Texto de lectura:
= = =
Estoy solo parcialmente de acuerdo con que el deterioro del discurso político, la cancelación de personajes en las redes sociales y la intolerancia hacia las opiniones contrarias sean las causas de la violencia que nos destruye. Tampoco considero que los jóvenes de la primera línea, los civiles dispuestos a disparar contra los manifestantes, la influenciadora que se graba destruyendo propiedad pública, ni siquiera los trinos de un presidente que ha abdicado su función de “primer empleado” de todos los colombianos sean los verdaderos detonantes de la violencia que forma parte de nuestra rutina diaria.
Me permito extender la idea de Sergio Ocampo Madrid cuando menciona el “rotundo desencuentro de visiones y objetivos comunes, lo cual nos atrasó con respecto a otras naciones que sí consiguieron montarse en los procesos mundiales del desarrollo, la tecnología y la prosperidad, con sus Estados de bienestar” (“No nos devolvimos 30 años sino 80”, El Espectador, 16 de junio de 2025), anotando que el rotundo desencuentro no ha sido tal, sino el resultado de un plan diseñado por la clase dirigente que, desde antes de la fundación de la república, ha manipulado las instituciones del Estado para asegurar su permanencia en el poder y la estabilidad de un sistema que garantiza sus privilegios.
Nótese que, cuando se habla de guerra de clases, siempre se hace para denigrar la lucha de las clases populares por denunciar la renuencia de la clase dominante a aceptar que las ventajas “del desarrollo, la tecnología y la prosperidad” lleguen a todos. Nunca se utiliza la frase “guerra de clases” para denunciar el acaparamiento de las riquezas de la nación en detrimento del progreso de las mayorías y de la salud del medio ambiente, ni para señalar la condena de niños y jóvenes empobrecidos a seguir el camino de sus padres.
Pregunto entonces: ¿es dispararle a un político, a un manifestante o a un policía una manifestación más elocuente de la violencia que vivimos que someter a millones de niños al hambre, al pésimo sistema educativo y al abuso de las corporaciones ávidas de riqueza a costa de su salud? ¿O es simplemente más visible?
= = =
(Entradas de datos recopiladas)
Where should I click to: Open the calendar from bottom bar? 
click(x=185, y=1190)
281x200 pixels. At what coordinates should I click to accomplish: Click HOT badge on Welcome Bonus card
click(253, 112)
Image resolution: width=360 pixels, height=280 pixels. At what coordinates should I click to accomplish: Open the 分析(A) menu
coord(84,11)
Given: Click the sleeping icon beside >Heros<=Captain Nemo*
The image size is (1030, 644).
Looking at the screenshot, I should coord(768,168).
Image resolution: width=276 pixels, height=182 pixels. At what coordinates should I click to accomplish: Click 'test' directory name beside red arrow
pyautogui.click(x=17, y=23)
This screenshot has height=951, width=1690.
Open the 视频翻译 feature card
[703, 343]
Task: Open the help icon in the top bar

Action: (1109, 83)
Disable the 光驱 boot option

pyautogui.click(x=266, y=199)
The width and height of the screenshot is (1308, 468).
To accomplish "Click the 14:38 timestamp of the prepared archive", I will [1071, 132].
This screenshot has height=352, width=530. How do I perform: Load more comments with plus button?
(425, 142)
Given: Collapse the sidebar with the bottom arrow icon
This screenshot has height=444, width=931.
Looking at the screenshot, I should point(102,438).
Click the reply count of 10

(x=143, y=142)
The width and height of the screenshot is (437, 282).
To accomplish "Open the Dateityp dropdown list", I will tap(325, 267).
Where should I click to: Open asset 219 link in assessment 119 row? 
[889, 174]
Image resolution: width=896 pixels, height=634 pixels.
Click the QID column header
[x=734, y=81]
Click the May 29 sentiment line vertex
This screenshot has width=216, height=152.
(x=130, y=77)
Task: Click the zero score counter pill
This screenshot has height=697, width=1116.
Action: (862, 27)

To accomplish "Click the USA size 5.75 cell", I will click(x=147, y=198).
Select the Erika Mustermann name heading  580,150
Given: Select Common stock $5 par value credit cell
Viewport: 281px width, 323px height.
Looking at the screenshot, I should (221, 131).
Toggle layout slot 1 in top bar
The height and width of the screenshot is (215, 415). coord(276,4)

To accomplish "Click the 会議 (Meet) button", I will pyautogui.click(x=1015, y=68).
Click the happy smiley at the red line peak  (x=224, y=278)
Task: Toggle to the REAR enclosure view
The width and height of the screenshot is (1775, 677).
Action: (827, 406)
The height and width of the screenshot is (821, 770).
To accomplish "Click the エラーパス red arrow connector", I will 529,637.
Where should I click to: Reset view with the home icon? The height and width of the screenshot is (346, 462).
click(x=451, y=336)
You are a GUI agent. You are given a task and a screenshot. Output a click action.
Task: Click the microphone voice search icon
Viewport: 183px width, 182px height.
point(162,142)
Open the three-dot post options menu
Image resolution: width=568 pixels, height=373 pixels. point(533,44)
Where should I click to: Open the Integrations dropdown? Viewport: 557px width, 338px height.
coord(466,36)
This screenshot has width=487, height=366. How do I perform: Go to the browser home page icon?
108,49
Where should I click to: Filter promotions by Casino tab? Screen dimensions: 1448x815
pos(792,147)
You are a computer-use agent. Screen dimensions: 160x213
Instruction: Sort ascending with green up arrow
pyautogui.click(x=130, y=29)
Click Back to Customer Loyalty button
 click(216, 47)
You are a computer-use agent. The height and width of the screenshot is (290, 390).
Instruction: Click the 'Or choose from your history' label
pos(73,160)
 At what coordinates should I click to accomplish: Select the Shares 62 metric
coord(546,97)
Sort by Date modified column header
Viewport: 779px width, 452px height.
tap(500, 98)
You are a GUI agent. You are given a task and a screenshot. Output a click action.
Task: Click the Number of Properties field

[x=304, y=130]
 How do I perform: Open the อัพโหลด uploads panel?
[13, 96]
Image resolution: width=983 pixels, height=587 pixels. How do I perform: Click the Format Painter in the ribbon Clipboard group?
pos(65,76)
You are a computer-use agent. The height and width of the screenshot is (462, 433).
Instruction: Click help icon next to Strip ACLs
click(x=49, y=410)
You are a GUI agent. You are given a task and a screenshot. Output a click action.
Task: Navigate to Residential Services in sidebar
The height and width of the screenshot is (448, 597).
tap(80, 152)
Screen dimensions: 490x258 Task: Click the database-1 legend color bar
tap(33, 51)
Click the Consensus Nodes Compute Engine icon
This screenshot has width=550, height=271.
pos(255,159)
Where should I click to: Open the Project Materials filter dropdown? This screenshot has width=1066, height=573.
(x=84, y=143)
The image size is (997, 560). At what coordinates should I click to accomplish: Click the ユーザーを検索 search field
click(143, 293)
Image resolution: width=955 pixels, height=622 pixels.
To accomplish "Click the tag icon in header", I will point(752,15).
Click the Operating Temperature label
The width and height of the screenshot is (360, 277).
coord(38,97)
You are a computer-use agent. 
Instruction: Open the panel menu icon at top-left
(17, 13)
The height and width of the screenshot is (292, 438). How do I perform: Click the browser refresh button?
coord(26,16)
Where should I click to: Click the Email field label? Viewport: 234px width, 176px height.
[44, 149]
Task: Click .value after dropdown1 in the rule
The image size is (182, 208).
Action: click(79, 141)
= = =
Tarea propuesta: Reescriba con mayor brevedad el párrafo del texto de lectura que comienza con «Nótese que», conservando sus datos principales.

Respuesta obtenida: La expresión «guerra de clases» se usa siempre para desacreditar a las clases populares cuando denuncian que la clase dominante se resiste a que los beneficios del desarrollo, la tecnología y la prosperidad lleguen a todos. En cambio, nunca se emplea para denunciar el acaparamiento de las riquezas del país en perjuicio de la mayoría y del medio ambiente, ni para señalar que los niños y jóvenes empobrecidos están condenados a repetir el camino de sus padres.